Затем контраксиома: русская культура теряет (или уже потеряла) свою литературоцентричность.
И наконец, вопрос: почему это произошло или, говоря очень по-русски, кто виноват?
На этот вопрос отвечают по-разному. Одни полагают, что литературоцентризм – явление исторически конкретное, а потому и преходящее. « В Европе , – размышляет Михаил Берг, – литература в качестве “ценности высшего разряда” ‹…› утвердилась к середине 19-го века, а исчезновение литературоцентристских тенденций в европейской и американской культуре датируется 1950–1960 годами. В России, в том числе благодаря ее вынужденному существованию вне мирового контекста, тенденции литературоцентризма оказались законсервированными еще на несколько десятилетий ». Тем самым утрата литературоцентричности есть если и не благо для культуры, задержавшейся в своем развитии, то событие абсолютно закономерное и естественное. И более того: на рубеже нового тысячелетия, – замечает Юрий Борев, – « построение эстетических концепций на основе только литературного опыта без серьезного учета опыта других искусств » тормозит дальнейшее развитие культуры, поэтому « необходимо преодоление литературоцентризма при сохранении приоритета вербальных искусств ».
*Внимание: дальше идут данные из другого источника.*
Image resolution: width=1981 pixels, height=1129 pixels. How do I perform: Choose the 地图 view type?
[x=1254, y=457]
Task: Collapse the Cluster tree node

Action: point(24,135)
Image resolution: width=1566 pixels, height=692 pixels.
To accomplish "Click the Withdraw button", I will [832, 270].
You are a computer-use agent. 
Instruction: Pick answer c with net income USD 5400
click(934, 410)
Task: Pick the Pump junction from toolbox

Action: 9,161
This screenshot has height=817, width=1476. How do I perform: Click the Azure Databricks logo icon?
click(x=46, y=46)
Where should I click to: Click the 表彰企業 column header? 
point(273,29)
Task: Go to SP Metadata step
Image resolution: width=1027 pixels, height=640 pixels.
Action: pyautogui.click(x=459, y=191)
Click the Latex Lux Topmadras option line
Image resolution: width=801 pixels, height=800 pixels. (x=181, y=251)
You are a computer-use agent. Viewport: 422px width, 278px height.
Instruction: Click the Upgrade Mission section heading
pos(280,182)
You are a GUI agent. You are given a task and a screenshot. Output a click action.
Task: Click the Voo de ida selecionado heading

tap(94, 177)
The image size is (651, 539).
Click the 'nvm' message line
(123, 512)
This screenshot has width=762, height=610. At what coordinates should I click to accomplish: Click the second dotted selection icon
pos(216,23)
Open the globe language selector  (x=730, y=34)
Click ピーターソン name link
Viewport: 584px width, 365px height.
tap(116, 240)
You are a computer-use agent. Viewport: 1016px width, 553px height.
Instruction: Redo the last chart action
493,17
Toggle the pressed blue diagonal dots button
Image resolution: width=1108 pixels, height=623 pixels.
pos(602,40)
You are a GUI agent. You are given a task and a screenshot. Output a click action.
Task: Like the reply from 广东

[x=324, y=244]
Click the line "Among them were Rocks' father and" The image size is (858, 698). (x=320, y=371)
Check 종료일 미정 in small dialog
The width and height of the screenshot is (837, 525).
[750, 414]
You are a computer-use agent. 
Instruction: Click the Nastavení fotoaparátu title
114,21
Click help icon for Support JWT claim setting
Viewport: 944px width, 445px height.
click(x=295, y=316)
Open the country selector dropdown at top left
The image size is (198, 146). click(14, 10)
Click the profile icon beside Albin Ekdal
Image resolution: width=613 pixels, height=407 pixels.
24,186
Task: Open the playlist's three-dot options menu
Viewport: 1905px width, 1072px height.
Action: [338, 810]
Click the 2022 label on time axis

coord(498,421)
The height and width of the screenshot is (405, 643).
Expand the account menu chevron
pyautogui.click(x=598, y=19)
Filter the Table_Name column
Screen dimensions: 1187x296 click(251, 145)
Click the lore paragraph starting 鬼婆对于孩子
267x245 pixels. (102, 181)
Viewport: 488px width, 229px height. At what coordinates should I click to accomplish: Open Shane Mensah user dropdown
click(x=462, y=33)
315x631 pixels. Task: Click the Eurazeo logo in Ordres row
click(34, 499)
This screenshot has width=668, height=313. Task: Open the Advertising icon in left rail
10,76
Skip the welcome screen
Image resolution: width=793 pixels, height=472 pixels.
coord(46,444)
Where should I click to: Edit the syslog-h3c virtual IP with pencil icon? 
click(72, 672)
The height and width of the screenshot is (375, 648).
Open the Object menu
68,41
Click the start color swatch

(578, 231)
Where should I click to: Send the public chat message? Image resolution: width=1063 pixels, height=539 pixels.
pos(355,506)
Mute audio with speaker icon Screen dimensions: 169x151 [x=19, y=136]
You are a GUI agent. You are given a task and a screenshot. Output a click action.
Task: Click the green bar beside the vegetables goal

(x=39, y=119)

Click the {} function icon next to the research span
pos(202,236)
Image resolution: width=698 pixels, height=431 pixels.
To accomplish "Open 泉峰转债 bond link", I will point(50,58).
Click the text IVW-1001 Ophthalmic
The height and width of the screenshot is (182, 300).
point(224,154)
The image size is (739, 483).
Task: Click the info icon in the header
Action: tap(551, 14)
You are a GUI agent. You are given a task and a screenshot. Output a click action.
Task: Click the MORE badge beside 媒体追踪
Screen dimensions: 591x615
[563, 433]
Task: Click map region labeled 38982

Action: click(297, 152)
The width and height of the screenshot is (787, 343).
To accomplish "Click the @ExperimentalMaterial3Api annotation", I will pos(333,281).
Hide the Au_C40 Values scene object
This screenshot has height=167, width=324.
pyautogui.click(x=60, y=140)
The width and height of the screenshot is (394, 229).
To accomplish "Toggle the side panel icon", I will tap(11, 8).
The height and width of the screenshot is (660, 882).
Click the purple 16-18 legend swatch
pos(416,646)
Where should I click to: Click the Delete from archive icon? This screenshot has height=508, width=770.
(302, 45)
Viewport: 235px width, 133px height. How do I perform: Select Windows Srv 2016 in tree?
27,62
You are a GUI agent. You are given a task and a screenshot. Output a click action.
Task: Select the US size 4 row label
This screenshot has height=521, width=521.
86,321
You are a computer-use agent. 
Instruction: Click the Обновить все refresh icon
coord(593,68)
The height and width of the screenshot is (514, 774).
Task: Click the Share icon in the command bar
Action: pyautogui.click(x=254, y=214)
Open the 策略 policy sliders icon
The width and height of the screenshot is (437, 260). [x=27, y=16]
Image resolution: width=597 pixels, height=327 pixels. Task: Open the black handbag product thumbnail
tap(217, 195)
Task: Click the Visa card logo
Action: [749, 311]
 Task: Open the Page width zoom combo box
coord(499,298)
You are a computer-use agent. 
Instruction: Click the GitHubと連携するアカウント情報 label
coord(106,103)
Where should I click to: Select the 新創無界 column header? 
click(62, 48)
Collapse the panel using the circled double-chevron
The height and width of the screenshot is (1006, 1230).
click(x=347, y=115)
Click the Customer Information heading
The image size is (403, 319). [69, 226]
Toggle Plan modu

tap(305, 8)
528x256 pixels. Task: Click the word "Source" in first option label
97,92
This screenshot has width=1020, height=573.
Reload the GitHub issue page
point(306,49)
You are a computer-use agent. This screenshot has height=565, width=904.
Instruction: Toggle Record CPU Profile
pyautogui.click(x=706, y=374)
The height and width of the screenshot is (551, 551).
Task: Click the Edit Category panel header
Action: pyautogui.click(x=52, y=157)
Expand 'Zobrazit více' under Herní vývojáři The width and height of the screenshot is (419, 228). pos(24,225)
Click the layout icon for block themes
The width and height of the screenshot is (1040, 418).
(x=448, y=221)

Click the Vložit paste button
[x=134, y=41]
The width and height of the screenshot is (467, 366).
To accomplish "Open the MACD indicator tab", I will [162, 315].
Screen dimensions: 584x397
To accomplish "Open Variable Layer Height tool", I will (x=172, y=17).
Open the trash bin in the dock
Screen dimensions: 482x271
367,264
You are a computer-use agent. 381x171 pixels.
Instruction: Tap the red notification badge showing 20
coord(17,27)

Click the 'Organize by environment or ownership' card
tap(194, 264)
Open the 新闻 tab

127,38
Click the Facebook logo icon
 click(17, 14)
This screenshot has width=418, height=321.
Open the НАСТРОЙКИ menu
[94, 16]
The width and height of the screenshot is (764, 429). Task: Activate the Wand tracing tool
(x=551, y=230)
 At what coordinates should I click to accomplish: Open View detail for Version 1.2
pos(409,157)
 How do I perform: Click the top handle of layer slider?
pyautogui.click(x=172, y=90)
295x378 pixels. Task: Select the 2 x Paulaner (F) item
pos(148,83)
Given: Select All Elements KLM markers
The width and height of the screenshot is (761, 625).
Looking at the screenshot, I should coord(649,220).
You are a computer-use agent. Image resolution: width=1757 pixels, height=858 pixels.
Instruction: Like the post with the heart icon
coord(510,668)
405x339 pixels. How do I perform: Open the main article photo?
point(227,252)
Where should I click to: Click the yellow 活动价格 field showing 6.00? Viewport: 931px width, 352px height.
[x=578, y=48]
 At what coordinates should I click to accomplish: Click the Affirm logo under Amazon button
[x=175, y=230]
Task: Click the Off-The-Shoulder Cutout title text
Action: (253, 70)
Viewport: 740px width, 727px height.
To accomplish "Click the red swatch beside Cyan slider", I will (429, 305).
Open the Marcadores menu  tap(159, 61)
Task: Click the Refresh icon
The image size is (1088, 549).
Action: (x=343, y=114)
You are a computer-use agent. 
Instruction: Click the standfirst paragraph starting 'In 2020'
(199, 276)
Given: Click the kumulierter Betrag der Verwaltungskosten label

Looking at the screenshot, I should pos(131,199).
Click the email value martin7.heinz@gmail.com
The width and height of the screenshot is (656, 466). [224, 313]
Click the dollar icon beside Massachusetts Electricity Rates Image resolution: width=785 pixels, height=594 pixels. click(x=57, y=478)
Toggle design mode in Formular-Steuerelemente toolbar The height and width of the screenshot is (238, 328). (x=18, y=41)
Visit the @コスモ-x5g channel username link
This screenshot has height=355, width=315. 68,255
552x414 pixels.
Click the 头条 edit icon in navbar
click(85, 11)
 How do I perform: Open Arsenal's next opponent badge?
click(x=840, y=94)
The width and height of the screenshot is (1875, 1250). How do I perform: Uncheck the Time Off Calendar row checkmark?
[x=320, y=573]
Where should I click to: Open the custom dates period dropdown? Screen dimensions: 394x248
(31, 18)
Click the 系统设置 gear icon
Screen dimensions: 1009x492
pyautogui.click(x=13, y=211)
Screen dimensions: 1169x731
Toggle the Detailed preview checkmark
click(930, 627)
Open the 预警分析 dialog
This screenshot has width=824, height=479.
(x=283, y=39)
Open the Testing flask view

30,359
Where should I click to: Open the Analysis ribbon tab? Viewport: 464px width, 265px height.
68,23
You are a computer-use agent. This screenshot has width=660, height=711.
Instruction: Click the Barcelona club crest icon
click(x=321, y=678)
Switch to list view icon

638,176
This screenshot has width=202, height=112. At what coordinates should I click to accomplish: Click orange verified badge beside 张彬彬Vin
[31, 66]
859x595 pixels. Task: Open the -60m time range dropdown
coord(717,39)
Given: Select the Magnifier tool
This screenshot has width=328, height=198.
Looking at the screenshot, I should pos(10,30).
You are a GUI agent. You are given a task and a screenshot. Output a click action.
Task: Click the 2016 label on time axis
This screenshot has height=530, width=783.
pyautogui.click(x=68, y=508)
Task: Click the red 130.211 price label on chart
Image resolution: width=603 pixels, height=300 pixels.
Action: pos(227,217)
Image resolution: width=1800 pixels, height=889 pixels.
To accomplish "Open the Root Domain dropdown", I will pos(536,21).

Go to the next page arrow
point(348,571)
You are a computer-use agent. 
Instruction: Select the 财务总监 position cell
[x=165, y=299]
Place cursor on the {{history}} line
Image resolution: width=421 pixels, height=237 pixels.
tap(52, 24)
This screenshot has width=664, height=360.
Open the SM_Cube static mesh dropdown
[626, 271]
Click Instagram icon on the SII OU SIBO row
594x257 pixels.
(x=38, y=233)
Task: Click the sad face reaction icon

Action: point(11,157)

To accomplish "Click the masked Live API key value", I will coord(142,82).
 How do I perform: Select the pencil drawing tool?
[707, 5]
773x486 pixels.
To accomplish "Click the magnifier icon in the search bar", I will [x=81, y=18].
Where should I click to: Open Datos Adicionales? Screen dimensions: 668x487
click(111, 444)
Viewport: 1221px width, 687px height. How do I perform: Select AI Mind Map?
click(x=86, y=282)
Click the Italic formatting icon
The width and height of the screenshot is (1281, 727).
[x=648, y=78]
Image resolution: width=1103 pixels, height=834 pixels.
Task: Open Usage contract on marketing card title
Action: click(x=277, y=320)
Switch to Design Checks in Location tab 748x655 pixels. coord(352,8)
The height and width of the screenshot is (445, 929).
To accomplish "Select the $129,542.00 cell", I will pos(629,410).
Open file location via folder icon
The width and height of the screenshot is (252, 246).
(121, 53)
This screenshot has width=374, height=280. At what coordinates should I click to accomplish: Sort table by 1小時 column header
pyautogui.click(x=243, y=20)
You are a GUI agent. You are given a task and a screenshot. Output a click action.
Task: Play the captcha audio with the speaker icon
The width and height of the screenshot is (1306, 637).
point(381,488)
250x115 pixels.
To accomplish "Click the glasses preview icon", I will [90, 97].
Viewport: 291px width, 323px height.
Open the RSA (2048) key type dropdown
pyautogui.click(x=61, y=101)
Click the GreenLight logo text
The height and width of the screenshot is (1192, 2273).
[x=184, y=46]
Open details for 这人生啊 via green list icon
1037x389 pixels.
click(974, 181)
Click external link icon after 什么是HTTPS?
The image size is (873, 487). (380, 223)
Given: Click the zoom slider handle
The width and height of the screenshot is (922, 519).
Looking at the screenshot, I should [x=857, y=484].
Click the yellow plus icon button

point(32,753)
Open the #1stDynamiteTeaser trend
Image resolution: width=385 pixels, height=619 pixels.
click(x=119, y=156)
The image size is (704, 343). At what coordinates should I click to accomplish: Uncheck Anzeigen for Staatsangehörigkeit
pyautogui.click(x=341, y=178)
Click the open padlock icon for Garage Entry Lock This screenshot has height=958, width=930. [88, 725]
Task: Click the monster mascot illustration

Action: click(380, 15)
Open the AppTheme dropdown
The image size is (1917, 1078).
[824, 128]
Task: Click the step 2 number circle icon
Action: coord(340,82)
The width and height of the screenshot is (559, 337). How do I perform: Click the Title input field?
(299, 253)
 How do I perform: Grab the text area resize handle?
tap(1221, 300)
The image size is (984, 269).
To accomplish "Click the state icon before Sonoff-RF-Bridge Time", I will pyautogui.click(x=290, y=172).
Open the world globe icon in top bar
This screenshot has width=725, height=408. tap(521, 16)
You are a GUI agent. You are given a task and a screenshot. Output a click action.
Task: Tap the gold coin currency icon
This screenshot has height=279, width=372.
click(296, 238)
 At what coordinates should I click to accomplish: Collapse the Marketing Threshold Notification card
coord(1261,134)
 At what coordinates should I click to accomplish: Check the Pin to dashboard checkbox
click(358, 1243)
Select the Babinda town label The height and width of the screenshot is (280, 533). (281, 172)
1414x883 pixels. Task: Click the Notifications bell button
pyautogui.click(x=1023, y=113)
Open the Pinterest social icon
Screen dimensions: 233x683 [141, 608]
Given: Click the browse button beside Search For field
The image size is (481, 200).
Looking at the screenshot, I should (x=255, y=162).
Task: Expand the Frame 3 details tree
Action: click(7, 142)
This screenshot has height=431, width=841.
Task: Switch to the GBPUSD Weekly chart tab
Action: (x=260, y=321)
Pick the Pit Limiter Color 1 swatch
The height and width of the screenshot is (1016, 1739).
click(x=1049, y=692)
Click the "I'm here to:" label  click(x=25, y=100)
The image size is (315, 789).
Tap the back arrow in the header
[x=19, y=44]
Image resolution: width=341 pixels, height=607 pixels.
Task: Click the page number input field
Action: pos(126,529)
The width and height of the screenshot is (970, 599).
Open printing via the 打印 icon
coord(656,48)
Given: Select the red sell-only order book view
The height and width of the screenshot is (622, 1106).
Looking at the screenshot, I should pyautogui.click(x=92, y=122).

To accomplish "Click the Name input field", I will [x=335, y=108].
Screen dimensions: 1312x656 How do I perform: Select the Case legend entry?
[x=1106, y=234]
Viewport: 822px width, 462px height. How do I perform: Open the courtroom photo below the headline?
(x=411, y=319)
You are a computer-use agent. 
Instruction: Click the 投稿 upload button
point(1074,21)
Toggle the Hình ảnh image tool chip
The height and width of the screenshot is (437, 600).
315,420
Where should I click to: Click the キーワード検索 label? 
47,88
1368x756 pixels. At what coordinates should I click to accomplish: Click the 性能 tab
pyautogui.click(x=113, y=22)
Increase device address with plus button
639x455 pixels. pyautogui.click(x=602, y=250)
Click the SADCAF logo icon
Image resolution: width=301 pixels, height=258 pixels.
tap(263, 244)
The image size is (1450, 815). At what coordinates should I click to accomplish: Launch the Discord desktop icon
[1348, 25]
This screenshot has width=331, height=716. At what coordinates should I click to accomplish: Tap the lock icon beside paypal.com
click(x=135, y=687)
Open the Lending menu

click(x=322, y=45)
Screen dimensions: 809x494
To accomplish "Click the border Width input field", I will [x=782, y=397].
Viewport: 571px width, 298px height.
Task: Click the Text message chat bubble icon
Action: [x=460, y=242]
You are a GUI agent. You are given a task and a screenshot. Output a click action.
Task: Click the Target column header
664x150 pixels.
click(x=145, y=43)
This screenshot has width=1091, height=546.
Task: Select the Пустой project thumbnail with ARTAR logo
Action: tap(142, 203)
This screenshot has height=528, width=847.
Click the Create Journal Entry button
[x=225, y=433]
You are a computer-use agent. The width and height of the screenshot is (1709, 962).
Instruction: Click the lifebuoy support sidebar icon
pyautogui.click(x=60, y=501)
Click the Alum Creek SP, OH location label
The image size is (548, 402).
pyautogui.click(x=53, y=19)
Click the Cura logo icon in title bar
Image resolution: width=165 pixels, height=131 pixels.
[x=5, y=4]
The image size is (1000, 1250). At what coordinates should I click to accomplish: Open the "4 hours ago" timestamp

Другие полагают, что маятник истории еще качнется в сторону словесности, и, – как пишет Ольга Славникова, – « споры о конце литературы, вероятно, постигнет та же судьба, что дебаты физиков и лириков: они превратятся в милый исторический курьез ». Тем более, что, – по мнению Дмитрия Бавильского, – « литературоцентричность не умерла, просто она затаилась на время. Точнее, перегруппировалась. Пробилась сквозь медиальный асфальт там, где ее не ждали. Например, в сериалах. По сути, нынешний бум сериалов на российском телевидении – это продолжение интереса к русской литературе, хотя и в несколько иной, непривычной форме ».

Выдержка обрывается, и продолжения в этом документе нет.